- Alıntı -
10 Haziran 2008 Salı

Euro 2008 Day #3

C Grubu da açıldı.Hayırlı Olsun.

Eve gidip duş alıp, maç saati TV karşısına kuruldum. Fransa'nın kabız oynayacağını, Romanya'nın da aynı şekilde karşılık vereceğini tahmin ederek ama bilmeden izlemeye başladım. Maçın mı yoksa haftasonu yorgunluğunun mu payı büyük bilemem 20.dk'dan sonra iptal oldum. 21.45'te alarm kurmuş gibi uyandım. Bu Domenech insana bayağı yorum yaptırıyor kendimi tutamıyorum. Profesör diye dalga geçiyorlardı ama tipine bakınca böyle degustatörlük ya da ne bilim film eleştirmenliği daha uygun gibi meslek olarak. Maçı da Arsene Wenger yorumlamış Fransız televizyonuna. Kibar kibar giydirmişmdir acaba takıma, oynanan futbola.

- Yapılacak İş -
Lütfen Euro 2008 yazısını son cümlesinin ardından sürdürün.

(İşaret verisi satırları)

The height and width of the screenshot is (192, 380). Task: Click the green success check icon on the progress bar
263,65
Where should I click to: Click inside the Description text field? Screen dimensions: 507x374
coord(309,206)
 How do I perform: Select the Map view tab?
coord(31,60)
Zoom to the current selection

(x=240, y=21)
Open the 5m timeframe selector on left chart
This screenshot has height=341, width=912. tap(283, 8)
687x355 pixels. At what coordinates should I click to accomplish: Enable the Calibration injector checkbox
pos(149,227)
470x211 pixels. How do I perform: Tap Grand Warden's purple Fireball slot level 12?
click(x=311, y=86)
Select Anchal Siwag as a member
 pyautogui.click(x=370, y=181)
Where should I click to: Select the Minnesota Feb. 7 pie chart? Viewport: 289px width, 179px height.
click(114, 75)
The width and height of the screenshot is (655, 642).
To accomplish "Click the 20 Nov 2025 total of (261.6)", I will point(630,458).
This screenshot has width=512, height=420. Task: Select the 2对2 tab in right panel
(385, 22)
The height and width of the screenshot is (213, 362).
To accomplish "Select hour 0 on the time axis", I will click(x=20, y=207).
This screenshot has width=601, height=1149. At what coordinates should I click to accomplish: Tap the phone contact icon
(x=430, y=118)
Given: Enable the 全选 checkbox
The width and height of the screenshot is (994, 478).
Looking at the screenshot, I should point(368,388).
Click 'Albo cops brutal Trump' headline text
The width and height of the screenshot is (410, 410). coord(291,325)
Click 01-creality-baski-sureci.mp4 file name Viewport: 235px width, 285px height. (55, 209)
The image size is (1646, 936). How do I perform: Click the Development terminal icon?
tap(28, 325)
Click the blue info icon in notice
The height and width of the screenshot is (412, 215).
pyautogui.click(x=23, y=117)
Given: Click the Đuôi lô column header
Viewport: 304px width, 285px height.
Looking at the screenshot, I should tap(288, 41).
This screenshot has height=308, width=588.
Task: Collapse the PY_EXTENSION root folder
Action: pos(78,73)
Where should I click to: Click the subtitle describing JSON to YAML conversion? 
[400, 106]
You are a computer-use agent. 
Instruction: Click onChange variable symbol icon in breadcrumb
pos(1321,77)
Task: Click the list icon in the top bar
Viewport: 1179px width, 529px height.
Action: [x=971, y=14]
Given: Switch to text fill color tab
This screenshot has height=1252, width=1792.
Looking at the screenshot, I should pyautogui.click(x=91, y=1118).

- Çıktı -
Hollanda ortasahası Pirlo-Ambrosini-Gattuso üçlüsünü yendi diyebiliriz. İtalya ortasahası tutuculuktan dolayı yenileyemiyor kendisini. Maşallah John Carew fizikli, solak dmc Orlando Engelaar ve Nigel de Jong öyle gizli kahraman falan değil baya maçı alan faktördü. Kuyt, Sneijder de kanatlara yardımı mükemmel yapınca İtalya iyice kitlendi ve maç Hollanda şova dönüştü. Yukarıdaki ilk golün nizami olduğuna - ne kadar acımasız olsa da - karar verdik artık, atanın ise Van Nistelrooy olması ne kadar gerçekçi. Bir ortaya şuta ayak sokar 1-0 Hollanda öne geçer sonra İtalya çevirir falan demiştim.Dışarda yatan Panucci aktif olarak görülür ve gol nizami sayılır. Ertuğrul Dilek gibi konuştum tam. Hollanda çevirme fırsatı tanımadı hemen bir tokat daha attı İtalya'ya. 2. golde Hollanda fast break'ı trailor ile bitirdi. Bu kadar hızlı ve efekif paslaşılabilir.




Van Bronckhorst maçın yıldızı oldu, maçın adamı Sneijder seçildi, Van Nistelrooy yine 6 pas içi tek vuruç gol attı,Hollanda için işler yolunda gitti. İtalya'yı hücum oynayarak yendiler. Bakalım diğer maçlarda yapabilecekler mi bu numarayı? Yine de helal olsun hala başka takım aranıyor ama güzel futbolun rengi turuncu oluyor.



Romania 0 - 0 France


Holland 3 - 0 Italy (R.v. Nistelrooy 26, W. Sneijder 31,.v. Bronckhorst 79)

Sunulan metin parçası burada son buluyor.